GIVEN PASSAGE -
Of course, the mash is only as good as the malts used. For a beer like Bulldog, Schindler uses Pilsner malt and Weyermann Carafa® Special to achieve a color of 31–33 SRM (60–65 EBC). Salvator, which they brew at the main brewery to provide the volume necessary, is most likely made from Munich malt and a single decoction. 

They hop most of their beers with bittering additions only. Schindler told me that “less is more” when it comes to hopping. They do not use mash hopping and no dry hopping, with an exception for the amber, which gets 7–8.8 oz. in 17 barrels (0.22–0.28 oz. per gallon or 1.7–2.1 g/L) of dry hopping to give it a bit of hop aroma “without it seeming like it was dry hopped.” On their delicious helles, they use some whirlpool hops, but it is not dry hopped. Schindler stressed that the goal is a fine bitterness and pH plays a significant role. They adjust their mash, if necessary, and shoot for a pH of under 5.0 for IPA and under 5.2 for lagers at the end of a 60-minute boil.

PROVIDED DATA -
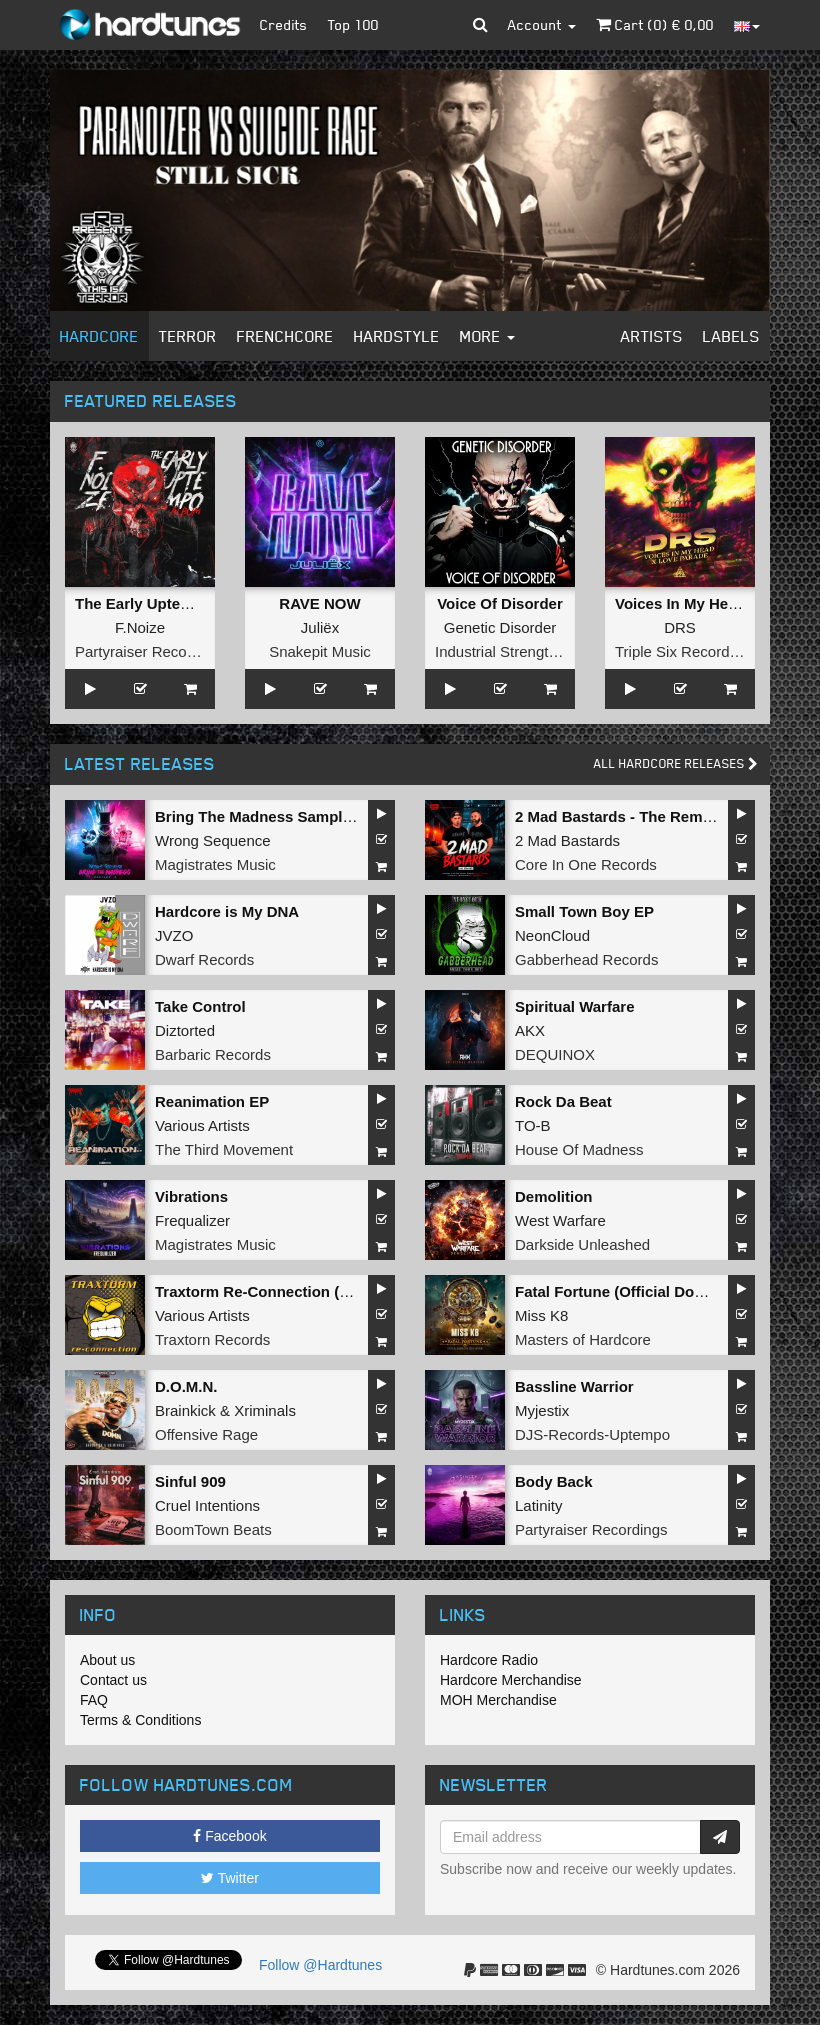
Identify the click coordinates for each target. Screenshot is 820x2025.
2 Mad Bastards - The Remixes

EXERCISE REQUIREMENTS -
1/ List every malt named in the brewing text.
2/ Write a continuation of the brewing text, starting right after its final sentence about pH targets at the end of the boil.
The lines above are separate material and have nothing to do with the brewing text.

REPLIES -
1/ Pilsner malt, Weyermann Carafa® Special, Munich malt

2/
Like most German lager brewers, Schindler uses Weihenstephan 34/70, a famous lager yeast strain that can make outstanding beer. It is available from almost all yeast suppliers in dry or liquid forms. They usually pitch 5.3 gallons (20 L) of yeast into a 17-barrel (20-hL) batch for typical lager styles, but for stronger beers such as doppelbock they double that rate. Fermentation starts cool at 46 °F (8 °C) and they turn on cooling when it reaches 52 °F (11 °C). At the middle of fermentation, they want to be around 53 °F (11.5 °C) and let it slowly rise to reach 54 °F (12 °C) by the end of fermentation. As they strictly adhere to the Reinheitsgebot, carbonation comes from spunding the tank to reach 4.5–5.0 g/L (2.3–2.6 volumes) of CO2.

My friends and I next visited Kloster Andechs. While most German breweries are quite good, Kloster Andechs is certainly one of the best in the world, rooted in a centuries-old monastic tradition.

We met with Production Manager Andreas Stürzer for a tour of their very well equipped and modern brewery. Clearly, they respect history, but they are very passionate about the quality of their beer and invest in the latest equipment when needed. They brew beers from helles to doppelbock and everything in between, including their stellar Export Dunkel, several weißbiers, radler, and some non-alcoholic beers.

Andreas Stürzer, Production Manager at Kloster Andechs, pours us Schnitts fresh from the fermenter.

One interesting thing about the brewery is that process control is online and most problems can be solved remotely. The night shift is only at the brewery for 3 to 4 hours and then they go home and monitor the brew from a laptop.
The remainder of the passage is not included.